» TASK TO COMPLETE: Your task is to quote the records from their first line through the line containing "is (868, 488).", with nothing added or left out.

[Stored items]
Segment Open

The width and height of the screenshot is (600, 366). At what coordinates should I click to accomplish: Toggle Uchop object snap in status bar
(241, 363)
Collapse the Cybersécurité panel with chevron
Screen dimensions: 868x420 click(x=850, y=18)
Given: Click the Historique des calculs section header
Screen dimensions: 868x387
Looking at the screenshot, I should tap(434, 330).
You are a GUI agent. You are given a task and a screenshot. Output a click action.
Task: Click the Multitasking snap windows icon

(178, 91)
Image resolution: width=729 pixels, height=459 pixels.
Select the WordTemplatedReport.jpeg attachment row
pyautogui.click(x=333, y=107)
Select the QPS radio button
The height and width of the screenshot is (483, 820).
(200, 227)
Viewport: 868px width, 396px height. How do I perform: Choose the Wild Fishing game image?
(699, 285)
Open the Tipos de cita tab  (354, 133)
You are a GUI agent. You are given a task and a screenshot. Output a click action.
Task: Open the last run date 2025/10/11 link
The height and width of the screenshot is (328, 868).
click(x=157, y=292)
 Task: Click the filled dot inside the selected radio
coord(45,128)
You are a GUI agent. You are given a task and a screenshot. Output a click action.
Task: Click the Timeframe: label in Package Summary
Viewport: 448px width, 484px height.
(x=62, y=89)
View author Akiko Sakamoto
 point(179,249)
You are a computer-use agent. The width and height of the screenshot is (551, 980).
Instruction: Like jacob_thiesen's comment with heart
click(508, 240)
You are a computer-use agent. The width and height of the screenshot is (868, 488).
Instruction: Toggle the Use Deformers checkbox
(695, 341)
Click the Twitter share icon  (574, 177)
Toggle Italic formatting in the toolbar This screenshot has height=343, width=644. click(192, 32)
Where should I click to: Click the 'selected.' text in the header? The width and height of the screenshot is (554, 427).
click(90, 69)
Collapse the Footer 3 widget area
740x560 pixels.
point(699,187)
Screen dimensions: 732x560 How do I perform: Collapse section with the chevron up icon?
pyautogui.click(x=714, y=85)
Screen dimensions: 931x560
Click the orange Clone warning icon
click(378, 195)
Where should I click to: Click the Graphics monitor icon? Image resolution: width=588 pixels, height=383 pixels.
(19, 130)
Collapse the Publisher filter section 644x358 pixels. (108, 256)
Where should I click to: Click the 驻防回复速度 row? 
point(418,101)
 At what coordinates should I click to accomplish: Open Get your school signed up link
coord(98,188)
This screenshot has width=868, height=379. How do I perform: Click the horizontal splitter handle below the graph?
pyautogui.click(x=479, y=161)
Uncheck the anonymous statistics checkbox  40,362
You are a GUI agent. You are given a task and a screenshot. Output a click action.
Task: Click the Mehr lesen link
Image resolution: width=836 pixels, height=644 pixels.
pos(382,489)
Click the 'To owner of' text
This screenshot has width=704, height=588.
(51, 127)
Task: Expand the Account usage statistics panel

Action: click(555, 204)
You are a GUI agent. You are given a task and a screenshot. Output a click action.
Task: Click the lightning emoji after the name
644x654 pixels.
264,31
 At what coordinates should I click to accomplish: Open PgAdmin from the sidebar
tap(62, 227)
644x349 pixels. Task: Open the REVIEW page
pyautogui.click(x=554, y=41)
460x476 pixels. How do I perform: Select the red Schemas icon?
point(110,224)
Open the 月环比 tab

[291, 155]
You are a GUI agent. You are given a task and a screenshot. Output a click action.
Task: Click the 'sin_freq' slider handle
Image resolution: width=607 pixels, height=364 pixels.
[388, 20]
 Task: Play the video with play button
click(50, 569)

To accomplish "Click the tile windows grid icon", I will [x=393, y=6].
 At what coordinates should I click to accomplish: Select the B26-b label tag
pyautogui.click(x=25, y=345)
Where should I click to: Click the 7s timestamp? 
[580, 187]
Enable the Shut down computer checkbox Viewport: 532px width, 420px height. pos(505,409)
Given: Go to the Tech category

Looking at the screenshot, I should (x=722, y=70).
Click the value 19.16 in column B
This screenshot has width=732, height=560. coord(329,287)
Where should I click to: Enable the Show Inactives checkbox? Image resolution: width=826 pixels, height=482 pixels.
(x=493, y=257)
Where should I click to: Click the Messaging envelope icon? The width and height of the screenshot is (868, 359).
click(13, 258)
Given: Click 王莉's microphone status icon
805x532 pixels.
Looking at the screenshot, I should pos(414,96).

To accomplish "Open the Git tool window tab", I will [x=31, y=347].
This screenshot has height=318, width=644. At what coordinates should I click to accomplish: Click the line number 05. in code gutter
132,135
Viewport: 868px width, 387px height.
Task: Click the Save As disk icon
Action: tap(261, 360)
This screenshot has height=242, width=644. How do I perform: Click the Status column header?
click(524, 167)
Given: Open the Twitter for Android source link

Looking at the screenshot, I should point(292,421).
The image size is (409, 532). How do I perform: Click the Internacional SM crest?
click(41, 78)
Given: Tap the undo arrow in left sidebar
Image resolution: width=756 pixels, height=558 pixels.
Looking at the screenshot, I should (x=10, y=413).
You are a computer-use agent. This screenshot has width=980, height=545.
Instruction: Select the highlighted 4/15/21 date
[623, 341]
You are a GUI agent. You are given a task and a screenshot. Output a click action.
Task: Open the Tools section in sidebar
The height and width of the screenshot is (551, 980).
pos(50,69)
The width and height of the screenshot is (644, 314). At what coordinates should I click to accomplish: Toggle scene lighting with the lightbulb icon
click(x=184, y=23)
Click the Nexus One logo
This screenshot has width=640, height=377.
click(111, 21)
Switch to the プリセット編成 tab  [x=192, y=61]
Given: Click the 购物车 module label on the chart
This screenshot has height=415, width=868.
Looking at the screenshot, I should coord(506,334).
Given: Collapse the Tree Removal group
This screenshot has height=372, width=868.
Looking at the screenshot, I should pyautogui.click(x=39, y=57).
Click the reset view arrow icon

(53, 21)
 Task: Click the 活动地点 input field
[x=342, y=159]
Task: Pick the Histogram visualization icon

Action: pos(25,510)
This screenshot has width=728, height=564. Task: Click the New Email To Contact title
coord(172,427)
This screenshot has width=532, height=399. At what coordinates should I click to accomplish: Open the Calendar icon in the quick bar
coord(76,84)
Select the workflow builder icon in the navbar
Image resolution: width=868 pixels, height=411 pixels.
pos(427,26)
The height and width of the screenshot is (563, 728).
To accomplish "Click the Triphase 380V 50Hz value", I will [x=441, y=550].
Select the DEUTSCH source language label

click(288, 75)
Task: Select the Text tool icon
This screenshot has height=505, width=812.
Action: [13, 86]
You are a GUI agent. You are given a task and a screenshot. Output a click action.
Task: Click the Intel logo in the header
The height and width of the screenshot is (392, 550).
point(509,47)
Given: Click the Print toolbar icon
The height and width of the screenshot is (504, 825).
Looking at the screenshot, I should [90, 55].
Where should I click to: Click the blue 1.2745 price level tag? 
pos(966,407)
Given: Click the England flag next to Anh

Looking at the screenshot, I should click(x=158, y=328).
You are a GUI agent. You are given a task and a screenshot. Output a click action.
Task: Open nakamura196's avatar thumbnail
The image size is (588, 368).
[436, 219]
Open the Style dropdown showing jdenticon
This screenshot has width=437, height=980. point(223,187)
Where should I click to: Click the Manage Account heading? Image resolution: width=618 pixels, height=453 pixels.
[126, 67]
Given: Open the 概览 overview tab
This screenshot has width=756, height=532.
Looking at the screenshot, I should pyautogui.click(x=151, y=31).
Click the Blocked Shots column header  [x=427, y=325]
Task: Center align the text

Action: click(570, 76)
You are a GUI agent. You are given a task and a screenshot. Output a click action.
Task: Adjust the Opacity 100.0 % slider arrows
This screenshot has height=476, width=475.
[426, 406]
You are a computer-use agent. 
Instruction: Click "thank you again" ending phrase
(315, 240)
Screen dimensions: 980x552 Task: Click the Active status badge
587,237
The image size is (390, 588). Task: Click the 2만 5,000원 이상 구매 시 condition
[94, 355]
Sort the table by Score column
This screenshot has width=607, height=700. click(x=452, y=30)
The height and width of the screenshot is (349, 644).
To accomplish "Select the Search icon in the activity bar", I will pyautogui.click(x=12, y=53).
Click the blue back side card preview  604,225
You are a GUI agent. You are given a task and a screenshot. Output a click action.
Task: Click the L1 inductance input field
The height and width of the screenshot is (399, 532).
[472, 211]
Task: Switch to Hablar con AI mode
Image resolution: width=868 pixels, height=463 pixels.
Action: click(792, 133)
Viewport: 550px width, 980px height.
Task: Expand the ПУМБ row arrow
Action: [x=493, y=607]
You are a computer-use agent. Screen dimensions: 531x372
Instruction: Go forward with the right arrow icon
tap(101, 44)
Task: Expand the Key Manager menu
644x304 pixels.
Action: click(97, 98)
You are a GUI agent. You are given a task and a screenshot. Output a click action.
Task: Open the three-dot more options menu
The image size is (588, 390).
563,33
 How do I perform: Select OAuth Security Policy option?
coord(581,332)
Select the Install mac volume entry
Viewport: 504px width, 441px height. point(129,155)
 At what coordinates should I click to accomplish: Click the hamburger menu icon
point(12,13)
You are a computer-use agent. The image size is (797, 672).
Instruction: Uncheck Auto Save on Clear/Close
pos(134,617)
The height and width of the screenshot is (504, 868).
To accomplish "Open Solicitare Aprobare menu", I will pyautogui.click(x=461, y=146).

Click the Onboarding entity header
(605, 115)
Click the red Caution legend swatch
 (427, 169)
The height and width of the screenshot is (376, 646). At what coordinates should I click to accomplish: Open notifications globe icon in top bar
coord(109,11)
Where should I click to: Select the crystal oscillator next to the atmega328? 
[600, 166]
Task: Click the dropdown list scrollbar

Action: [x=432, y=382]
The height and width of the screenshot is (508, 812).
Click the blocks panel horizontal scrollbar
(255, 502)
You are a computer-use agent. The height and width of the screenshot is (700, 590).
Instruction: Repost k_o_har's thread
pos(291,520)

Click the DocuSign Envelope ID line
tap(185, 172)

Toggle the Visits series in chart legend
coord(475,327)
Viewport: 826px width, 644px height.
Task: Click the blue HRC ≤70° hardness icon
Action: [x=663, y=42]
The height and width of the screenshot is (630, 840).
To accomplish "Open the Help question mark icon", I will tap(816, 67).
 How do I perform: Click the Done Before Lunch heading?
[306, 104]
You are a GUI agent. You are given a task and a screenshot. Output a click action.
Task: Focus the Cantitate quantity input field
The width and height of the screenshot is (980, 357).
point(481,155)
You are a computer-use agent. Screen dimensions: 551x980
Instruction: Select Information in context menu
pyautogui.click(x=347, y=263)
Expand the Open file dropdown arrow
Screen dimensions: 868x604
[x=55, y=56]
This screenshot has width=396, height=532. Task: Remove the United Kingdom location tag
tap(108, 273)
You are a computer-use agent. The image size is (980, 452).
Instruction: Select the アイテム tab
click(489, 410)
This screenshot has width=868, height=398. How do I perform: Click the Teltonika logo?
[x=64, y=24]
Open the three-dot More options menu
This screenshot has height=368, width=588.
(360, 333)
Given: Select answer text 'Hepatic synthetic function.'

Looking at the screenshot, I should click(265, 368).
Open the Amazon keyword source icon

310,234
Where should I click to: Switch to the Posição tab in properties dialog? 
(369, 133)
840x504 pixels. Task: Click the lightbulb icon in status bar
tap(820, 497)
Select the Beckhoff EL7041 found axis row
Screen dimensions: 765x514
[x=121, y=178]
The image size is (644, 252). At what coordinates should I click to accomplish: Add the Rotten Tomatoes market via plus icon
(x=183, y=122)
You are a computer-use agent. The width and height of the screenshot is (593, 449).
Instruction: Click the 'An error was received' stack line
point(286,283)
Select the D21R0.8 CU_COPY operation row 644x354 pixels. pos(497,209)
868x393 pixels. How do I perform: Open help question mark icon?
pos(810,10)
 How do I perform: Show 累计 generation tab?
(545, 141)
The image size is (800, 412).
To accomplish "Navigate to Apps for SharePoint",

Segment Closed

» ANSWER:
The width and height of the screenshot is (600, 366). At what coordinates should I click to accomplish: Toggle Uchop object snap in status bar
(241, 363)
Collapse the Cybersécurité panel with chevron
Screen dimensions: 868x420 click(x=850, y=18)
Given: Click the Historique des calculs section header
Screen dimensions: 868x387
Looking at the screenshot, I should tap(434, 330).
You are a GUI agent. You are given a task and a screenshot. Output a click action.
Task: Click the Multitasking snap windows icon

(178, 91)
Image resolution: width=729 pixels, height=459 pixels.
Select the WordTemplatedReport.jpeg attachment row
pyautogui.click(x=333, y=107)
Select the QPS radio button
The height and width of the screenshot is (483, 820).
(200, 227)
Viewport: 868px width, 396px height. How do I perform: Choose the Wild Fishing game image?
(699, 285)
Open the Tipos de cita tab  (354, 133)
You are a GUI agent. You are given a task and a screenshot. Output a click action.
Task: Open the last run date 2025/10/11 link
The height and width of the screenshot is (328, 868).
click(x=157, y=292)
 Task: Click the filled dot inside the selected radio
coord(45,128)
You are a GUI agent. You are given a task and a screenshot. Output a click action.
Task: Click the Timeframe: label in Package Summary
Viewport: 448px width, 484px height.
(x=62, y=89)
View author Akiko Sakamoto
 point(179,249)
You are a computer-use agent. The width and height of the screenshot is (551, 980).
Instruction: Like jacob_thiesen's comment with heart
click(508, 240)
You are a computer-use agent. The width and height of the screenshot is (868, 488).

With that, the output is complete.